La parola “riforma” in Italia negli ultimi decenni è stata sempre foriera di brutte esperienze; ci ha portato solo scandali, incriminazioni eccellenti, spese inutili ed aumenti di tasse per i cittadini.

Vorremmo essere tanto più ottimisti ma la nostra pluriennale esperienza sul campo ci invita a tenere un basso profilo; infatti temiamo che per le riforme verranno investiti troppi capitali rispetto a quanti verranno impiegati per la creazione di aziende “produttive” e quindi di posti di lavoro.
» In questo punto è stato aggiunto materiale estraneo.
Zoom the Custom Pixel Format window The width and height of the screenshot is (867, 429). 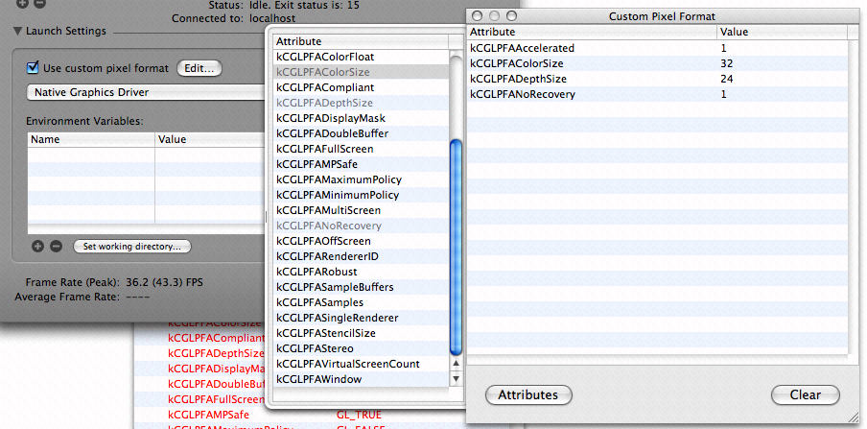509,16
Il nostro velato pessimismo non svanisce leggendo che il PNRR prevede che: “La digitalizzazione è un abilitatore trasversale ad ampio spettro: dalla piattaforma per la selezione e il reclutamento delle persone, alla formazione, alla gestione delle procedure amministrative e al loro monitoraggio”, oppure che “Il P.N.R.R. favorirà l’ingresso di professioni del futuro, tra le altre, digitale e big data”, oppure che “Il turnover previsto può rappresentare una grande opportunità, se gestito consapevolmente, non solo per ringiovanire il volto della PA, ma anche per ridefinire le competenze, più profili tecnici e soft skills”, oppure “Sulle persone si gioca il successo non solo del PNRR, ma di qualsiasi politica pubblica indirizzata a cittadini e imprese. Il miglioramento dei percorsi di selezione e reclutamento è un passo importante per acquisire le migliori competenze ed è determinante ai fini della formazione, della crescita”.

Come parole sono anche belle, come intenzioni anche ma poi in che modo concreto aumenterà l’occupazione? Perché, per quel che pensiamo noi, siamo in presenza di una grande manovra che porterà a migliaia di nuove figure lavorative, moderne e di alta specializzazione; ma questi lavoratori dovranno, per forza, sostituirne altri, considerati ormai non più idonei.
Cosa accadrà a questi ultimi non è ancora chiaro.

Il nostro giudizio da sindacalisti, quindi, su questa seconda fase degli aiuti per la pandemia, resta per forza sospeso; bisognerà studiare bene tutte le leggi che il Governo varerà per l’applicazione puntuale del P.N.R.R. ed aspettare la loro attuazione ma soprattutto la loro applicazione nella pratica quotidiana.
Certo che le linee guida dettate dalla Sig.ra Ursula von der Leyen e i risicati margini di manovra previsti nelle stesse, non ci rendono sereni perché troppe volte abbiamo assistito a manovre economico-finanziarie che hanno pesantemente penalizzato il mondo del lavoro ed arricchito i “soliti noti”.